▸ TASK DESCRIPTION:
A single number is the answer: the count of lines in the records that hold the word "меню".

Saved data entries:

• • •

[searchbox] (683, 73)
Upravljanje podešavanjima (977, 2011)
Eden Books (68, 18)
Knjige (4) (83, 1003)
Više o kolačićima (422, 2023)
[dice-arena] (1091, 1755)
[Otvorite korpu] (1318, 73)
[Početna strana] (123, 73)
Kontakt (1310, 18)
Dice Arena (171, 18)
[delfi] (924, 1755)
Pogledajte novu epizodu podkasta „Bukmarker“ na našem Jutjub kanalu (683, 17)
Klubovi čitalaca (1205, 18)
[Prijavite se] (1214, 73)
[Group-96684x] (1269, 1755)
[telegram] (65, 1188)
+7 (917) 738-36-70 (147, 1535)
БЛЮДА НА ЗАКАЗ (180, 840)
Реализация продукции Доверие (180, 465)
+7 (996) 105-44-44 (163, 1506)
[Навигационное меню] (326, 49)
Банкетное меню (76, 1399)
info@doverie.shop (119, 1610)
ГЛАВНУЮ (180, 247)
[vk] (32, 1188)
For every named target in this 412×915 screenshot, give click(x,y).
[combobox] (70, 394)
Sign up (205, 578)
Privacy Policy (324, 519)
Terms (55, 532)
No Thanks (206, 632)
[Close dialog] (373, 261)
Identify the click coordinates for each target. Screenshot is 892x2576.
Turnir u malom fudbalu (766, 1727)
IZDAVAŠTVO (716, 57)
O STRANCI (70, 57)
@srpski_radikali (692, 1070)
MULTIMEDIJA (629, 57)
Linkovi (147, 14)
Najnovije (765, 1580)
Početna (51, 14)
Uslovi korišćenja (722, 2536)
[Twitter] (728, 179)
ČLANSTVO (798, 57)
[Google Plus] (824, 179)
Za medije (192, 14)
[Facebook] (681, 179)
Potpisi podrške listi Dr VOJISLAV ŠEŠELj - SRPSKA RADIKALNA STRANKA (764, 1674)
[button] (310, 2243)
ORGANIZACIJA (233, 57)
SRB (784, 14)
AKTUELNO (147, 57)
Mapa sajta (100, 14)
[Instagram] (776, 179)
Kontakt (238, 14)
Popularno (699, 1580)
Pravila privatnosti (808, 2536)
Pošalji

• • •

▸ RESULT BELOW:
2